ESERCIZIO ASSEGNATO A:
Trascrivi dal brano sulla Georgia il passo che comincia con "Con lo stesso" e prosegue fino a "di sicurezza europee.".

Quando il mio governo è stato condotto al potere dalla rivoluzione pacifica nel 2004, ereditavamo uno Stato disastrato e dagli anni ‘90 afflitto dalle pene di due conflitti irrisolti. Mi sono battuto per riunificare il mio paese; non con la forza delle armi, bensì con la forza dell’attrazione. Volevo che la mia gente, ormai abituata a vivere in zone di guerra potesse sperare di vivere in un paese prospero e democratico cosa che forse la Georgia ha già incominciato ad essere.

Con lo stesso spirito abbiamo tentato di intrattenere relazioni amichevoli anche con la Russia che è e resterà un vicino della Georgia. Abbiamo cercato di costruire legami fondati sul rispetto della reciproca indipendenza e dei reciproci interessi. Ma mentre riconoscevamo i legittimi interessi della Russia, abbiamo sempre reso chiaro che la nostra indipendenza e la nostra sovranità non sarebbero stati principi negoziabili. Così facendo, abbiamo creduto di poter perseguire liberamente la scelta sovrana di una nazione georgiana, e questo al fine di ricercare una maggiore integrazione nelle istituzioni economiche e di sicurezza europee. 

Abbiamo lavorato duramente perché un ritorno pacifico dell’Abkhazia e dell’Ossezia del Sud nelle maglie della Georgia fosse possibile, tenedo a mente i diritti e gli interessi dei residenti di quei territori. Per anni, abbiamo offerto ai leader dell’Abkhazia e dell’Ossezia del Sud la possibilità di negoziare direttamente cosicché insieme potessimo discutere piani comuni col fine di riconoscer loro la più ampia autonomia all’interno dei confini internazionalmente riconosciuti della Georgia.

ESERCIZIO ASSEGNATO B:
Mostra tutte le righe dell'elenco in cui compare la parola "point".

[Dati sulle coordinate delle voci]
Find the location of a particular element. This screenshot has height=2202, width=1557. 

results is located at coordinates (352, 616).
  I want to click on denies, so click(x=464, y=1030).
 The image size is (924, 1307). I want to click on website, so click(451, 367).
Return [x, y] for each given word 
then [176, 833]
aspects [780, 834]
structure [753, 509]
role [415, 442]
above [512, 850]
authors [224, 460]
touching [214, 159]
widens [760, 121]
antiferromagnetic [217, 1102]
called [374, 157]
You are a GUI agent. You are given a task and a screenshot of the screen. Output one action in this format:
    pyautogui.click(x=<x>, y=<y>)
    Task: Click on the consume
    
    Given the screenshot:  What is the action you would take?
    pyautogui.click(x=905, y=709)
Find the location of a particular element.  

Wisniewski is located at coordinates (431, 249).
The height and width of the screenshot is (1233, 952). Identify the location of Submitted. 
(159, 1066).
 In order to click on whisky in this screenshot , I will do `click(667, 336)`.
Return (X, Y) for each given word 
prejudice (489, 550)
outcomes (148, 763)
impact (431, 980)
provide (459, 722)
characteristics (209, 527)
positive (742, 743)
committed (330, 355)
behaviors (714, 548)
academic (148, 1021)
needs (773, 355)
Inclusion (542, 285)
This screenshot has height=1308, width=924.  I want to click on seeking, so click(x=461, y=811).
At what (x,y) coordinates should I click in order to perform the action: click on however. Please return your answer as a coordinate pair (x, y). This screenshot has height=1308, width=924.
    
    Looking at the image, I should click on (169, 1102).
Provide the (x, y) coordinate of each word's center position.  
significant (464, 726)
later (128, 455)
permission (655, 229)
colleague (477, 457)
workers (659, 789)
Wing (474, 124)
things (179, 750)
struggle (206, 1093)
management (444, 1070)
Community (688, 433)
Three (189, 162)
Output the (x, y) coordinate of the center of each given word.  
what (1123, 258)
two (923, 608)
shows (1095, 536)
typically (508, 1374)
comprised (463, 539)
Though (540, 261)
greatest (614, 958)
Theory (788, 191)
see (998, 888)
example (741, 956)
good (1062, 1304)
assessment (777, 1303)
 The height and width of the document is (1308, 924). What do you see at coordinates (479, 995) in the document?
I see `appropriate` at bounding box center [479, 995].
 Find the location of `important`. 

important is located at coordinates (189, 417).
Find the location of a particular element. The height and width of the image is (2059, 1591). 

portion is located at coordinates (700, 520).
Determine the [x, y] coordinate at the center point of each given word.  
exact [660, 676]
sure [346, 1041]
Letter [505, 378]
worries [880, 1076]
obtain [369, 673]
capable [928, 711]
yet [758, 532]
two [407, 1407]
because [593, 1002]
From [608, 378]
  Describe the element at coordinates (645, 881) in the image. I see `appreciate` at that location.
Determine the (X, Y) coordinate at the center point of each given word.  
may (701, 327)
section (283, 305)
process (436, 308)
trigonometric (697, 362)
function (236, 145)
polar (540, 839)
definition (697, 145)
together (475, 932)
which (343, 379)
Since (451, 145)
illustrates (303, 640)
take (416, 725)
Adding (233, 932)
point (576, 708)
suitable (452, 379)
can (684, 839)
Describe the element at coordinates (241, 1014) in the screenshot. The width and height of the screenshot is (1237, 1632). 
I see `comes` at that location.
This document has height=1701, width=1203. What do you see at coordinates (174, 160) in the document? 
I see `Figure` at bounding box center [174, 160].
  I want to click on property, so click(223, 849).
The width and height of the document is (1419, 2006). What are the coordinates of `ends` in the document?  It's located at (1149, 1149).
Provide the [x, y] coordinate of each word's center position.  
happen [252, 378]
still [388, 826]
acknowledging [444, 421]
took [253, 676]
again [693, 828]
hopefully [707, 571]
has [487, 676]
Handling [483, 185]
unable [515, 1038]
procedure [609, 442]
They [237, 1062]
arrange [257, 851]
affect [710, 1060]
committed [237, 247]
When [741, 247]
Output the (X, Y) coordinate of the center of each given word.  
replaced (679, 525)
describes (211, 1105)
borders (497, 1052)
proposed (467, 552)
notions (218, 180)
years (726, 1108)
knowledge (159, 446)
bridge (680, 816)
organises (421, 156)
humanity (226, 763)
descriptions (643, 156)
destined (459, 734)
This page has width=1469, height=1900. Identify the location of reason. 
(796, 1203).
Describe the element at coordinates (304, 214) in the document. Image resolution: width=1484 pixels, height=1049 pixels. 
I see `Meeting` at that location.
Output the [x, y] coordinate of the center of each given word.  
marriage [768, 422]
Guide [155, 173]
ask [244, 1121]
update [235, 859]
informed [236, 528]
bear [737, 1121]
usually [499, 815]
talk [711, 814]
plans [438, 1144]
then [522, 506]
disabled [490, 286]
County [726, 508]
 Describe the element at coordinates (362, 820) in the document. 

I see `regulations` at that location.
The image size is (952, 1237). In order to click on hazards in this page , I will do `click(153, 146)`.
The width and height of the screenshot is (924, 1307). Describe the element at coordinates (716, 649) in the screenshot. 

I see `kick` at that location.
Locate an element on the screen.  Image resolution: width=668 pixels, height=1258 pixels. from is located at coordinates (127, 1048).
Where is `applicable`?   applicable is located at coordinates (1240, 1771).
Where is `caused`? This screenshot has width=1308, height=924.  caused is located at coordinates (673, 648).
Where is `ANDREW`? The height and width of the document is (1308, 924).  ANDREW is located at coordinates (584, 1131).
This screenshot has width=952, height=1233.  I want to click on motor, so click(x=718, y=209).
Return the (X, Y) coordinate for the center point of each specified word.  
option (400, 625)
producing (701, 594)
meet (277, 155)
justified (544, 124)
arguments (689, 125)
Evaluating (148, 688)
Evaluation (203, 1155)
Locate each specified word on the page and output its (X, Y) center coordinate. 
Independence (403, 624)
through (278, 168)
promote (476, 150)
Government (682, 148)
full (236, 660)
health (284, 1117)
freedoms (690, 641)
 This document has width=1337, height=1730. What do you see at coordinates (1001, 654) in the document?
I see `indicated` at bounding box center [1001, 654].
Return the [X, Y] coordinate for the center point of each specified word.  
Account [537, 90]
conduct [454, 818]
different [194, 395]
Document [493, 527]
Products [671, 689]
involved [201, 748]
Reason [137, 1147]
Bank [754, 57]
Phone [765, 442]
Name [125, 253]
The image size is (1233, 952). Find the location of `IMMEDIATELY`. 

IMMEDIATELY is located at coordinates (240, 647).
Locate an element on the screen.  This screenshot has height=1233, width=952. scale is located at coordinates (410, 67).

RISPOSTA ALL'ESERCIZIO A:
Con lo stesso spirito abbiamo tentato di intrattenere relazioni amichevoli anche con la Russia che è e resterà un vicino della Georgia. Abbiamo cercato di costruire legami fondati sul rispetto della reciproca indipendenza e dei reciproci interessi. Ma mentre riconoscevamo i legittimi interessi della Russia, abbiamo sempre reso chiaro che la nostra indipendenza e la nostra sovranità non sarebbero stati principi negoziabili. Così facendo, abbiamo creduto di poter perseguire liberamente la scelta sovrana di una nazione georgiana, e questo al fine di ricercare una maggiore integrazione nelle istituzioni economiche e di sicurezza europee.

RISPOSTA ALL'ESERCIZIO B:
Determine the [x, y] coordinate at the center point of each given word.  
Determine the (X, Y) coordinate at the center point of each given word.  
point (576, 708)
Return the (X, Y) coordinate for the center point of each specified word.  
Return the [X, Y] coordinate for the center point of each specified word.  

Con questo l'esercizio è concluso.